═════ Extracted records
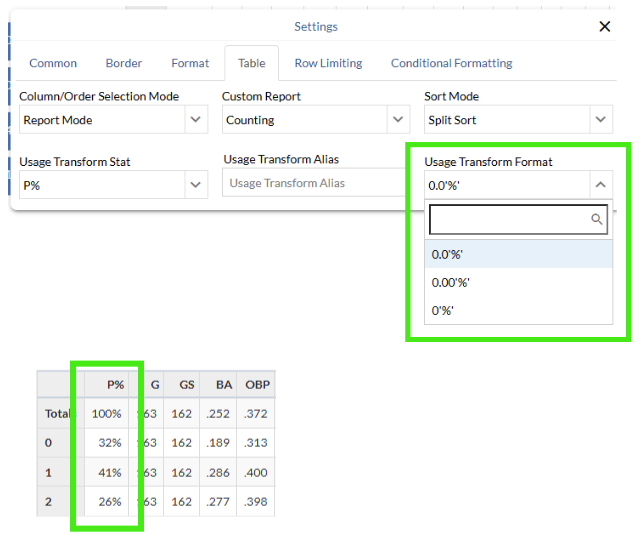Select the Total row label

coord(54,413)
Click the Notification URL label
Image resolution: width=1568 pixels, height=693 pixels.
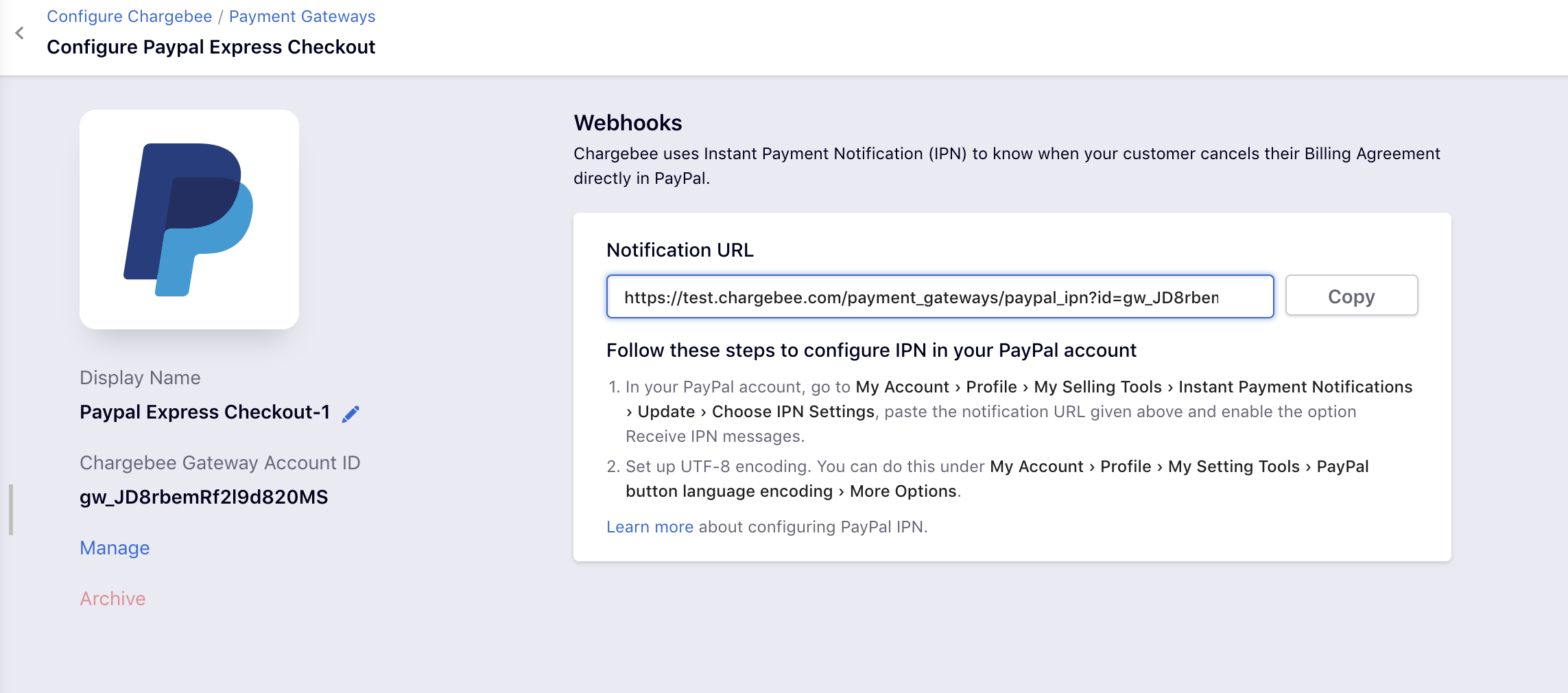point(680,250)
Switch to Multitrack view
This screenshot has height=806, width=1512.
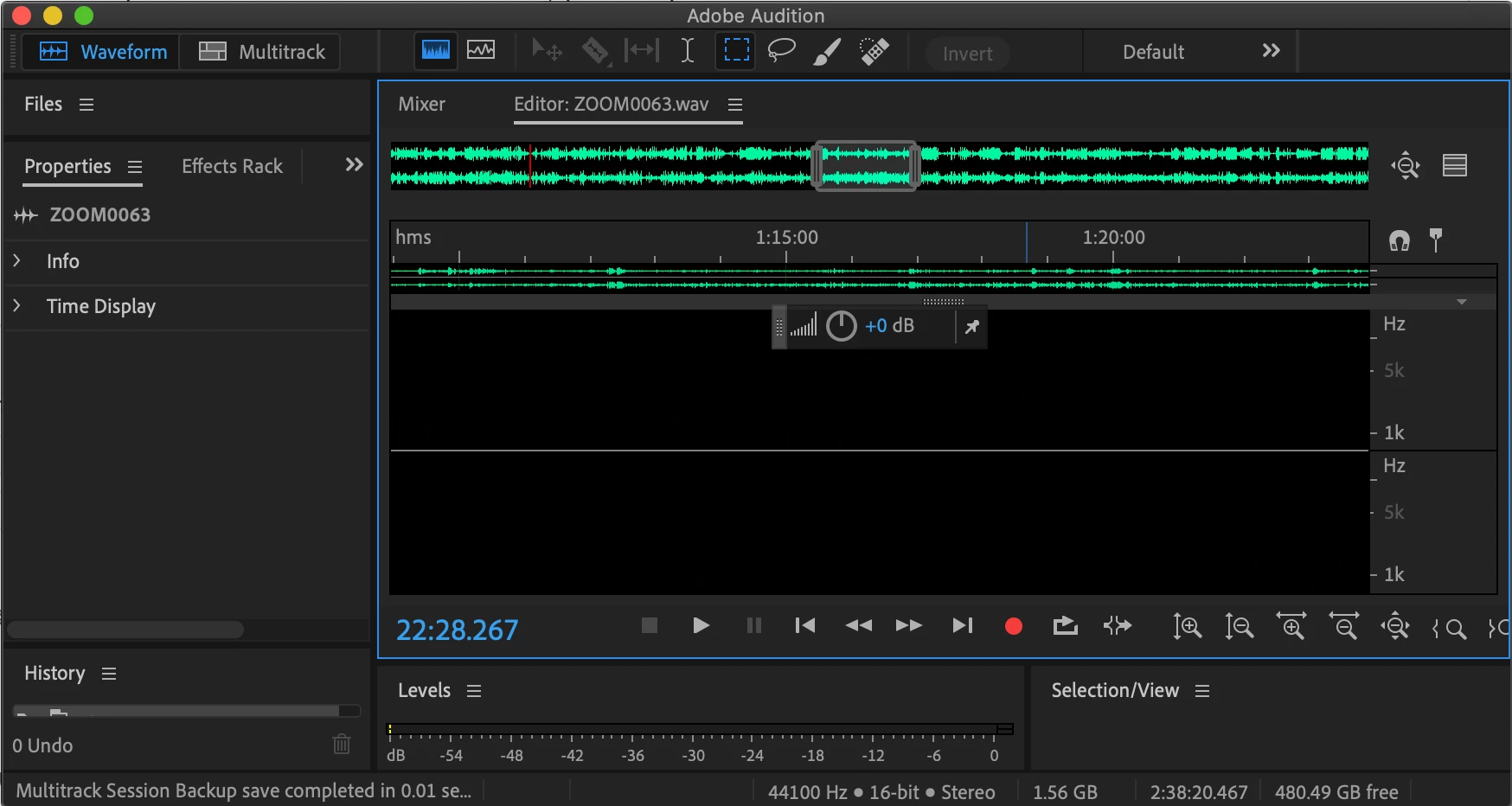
══════════
● **Aim of the task**
An exact transcription is requested of each line from the one that holds "Switch to Multitrack view" to the end of the listing above, both boundary lines included; pictures are to be omitted.

● **Result of this task**
Switch to Multitrack view
This screenshot has height=806, width=1512.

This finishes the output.